» **Work instruction**
Could you repeat every record exactly as it appears?

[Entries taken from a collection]
━━━━━━━━━━━━━━━━━━━━━━━━━━━━━━

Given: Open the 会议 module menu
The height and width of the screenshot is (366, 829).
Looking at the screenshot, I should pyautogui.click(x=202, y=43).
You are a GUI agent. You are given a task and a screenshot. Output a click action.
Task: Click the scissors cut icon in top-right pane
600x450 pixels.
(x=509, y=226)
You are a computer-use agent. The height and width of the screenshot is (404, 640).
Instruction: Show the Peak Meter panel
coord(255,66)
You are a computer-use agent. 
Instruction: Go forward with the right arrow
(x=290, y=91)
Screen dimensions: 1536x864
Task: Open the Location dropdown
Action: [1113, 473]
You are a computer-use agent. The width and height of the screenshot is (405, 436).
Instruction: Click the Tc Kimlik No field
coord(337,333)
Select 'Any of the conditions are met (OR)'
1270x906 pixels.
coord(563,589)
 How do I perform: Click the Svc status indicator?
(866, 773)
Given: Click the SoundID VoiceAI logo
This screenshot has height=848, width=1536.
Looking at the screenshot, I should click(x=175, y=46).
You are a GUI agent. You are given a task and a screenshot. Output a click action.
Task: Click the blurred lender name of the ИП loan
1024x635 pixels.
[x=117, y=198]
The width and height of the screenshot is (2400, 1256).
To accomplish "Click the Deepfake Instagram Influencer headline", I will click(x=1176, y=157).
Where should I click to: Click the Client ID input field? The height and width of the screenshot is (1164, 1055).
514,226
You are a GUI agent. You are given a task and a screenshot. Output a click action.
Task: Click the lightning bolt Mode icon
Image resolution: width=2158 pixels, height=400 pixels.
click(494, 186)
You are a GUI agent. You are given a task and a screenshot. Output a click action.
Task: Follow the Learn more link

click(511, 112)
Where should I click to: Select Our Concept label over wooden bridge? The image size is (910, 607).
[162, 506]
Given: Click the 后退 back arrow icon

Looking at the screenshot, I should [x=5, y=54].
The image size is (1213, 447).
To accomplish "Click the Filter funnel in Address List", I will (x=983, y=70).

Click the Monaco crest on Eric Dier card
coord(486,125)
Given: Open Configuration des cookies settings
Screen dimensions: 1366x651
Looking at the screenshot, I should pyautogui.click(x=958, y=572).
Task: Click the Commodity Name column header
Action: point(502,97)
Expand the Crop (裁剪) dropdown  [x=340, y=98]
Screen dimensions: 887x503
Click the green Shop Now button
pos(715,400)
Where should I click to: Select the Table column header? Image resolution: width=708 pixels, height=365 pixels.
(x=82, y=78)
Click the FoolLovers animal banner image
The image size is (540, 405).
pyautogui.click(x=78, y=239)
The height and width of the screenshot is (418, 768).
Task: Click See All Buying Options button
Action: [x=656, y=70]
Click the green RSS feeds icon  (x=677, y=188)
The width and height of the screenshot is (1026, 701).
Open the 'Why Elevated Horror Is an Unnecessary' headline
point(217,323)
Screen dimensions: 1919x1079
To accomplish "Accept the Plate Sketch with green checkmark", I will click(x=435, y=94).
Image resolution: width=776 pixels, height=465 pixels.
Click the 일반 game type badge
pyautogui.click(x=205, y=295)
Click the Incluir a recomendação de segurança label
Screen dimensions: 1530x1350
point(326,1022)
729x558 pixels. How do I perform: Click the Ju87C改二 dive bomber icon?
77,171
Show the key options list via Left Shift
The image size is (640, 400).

━━━━━━━━━━━━━━━━━━━━━━━━━━━━━━

» **Result of the task**
Given: Open the 会议 module menu
The height and width of the screenshot is (366, 829).
Looking at the screenshot, I should pyautogui.click(x=202, y=43).
You are a GUI agent. You are given a task and a screenshot. Output a click action.
Task: Click the scissors cut icon in top-right pane
600x450 pixels.
(x=509, y=226)
You are a computer-use agent. The height and width of the screenshot is (404, 640).
Instruction: Show the Peak Meter panel
coord(255,66)
You are a computer-use agent. 
Instruction: Go forward with the right arrow
(x=290, y=91)
Screen dimensions: 1536x864
Task: Open the Location dropdown
Action: [1113, 473]
You are a computer-use agent. The width and height of the screenshot is (405, 436).
Instruction: Click the Tc Kimlik No field
coord(337,333)
Select 'Any of the conditions are met (OR)'
1270x906 pixels.
coord(563,589)
 How do I perform: Click the Svc status indicator?
(866, 773)
Given: Click the SoundID VoiceAI logo
This screenshot has height=848, width=1536.
Looking at the screenshot, I should click(x=175, y=46).
You are a GUI agent. You are given a task and a screenshot. Output a click action.
Task: Click the blurred lender name of the ИП loan
1024x635 pixels.
[x=117, y=198]
The width and height of the screenshot is (2400, 1256).
To accomplish "Click the Deepfake Instagram Influencer headline", I will click(x=1176, y=157).
Where should I click to: Click the Client ID input field? The height and width of the screenshot is (1164, 1055).
514,226
You are a GUI agent. You are given a task and a screenshot. Output a click action.
Task: Click the lightning bolt Mode icon
Image resolution: width=2158 pixels, height=400 pixels.
click(494, 186)
You are a GUI agent. You are given a task and a screenshot. Output a click action.
Task: Follow the Learn more link

click(511, 112)
Where should I click to: Select Our Concept label over wooden bridge? The image size is (910, 607).
[162, 506]
Given: Click the 后退 back arrow icon

Looking at the screenshot, I should [x=5, y=54].
The image size is (1213, 447).
To accomplish "Click the Filter funnel in Address List", I will (x=983, y=70).

Click the Monaco crest on Eric Dier card
coord(486,125)
Given: Open Configuration des cookies settings
Screen dimensions: 1366x651
Looking at the screenshot, I should pyautogui.click(x=958, y=572).
Task: Click the Commodity Name column header
Action: point(502,97)
Expand the Crop (裁剪) dropdown  [x=340, y=98]
Screen dimensions: 887x503
Click the green Shop Now button
pos(715,400)
Where should I click to: Select the Table column header? Image resolution: width=708 pixels, height=365 pixels.
(x=82, y=78)
Click the FoolLovers animal banner image
The image size is (540, 405).
pyautogui.click(x=78, y=239)
The height and width of the screenshot is (418, 768).
Task: Click See All Buying Options button
Action: [x=656, y=70]
Click the green RSS feeds icon  (x=677, y=188)
The width and height of the screenshot is (1026, 701).
Open the 'Why Elevated Horror Is an Unnecessary' headline
point(217,323)
Screen dimensions: 1919x1079
To accomplish "Accept the Plate Sketch with green checkmark", I will click(x=435, y=94).
Image resolution: width=776 pixels, height=465 pixels.
Click the 일반 game type badge
pyautogui.click(x=205, y=295)
Click the Incluir a recomendação de segurança label
Screen dimensions: 1530x1350
point(326,1022)
729x558 pixels. How do I perform: Click the Ju87C改二 dive bomber icon?
77,171
Show the key options list via Left Shift
The image size is (640, 400).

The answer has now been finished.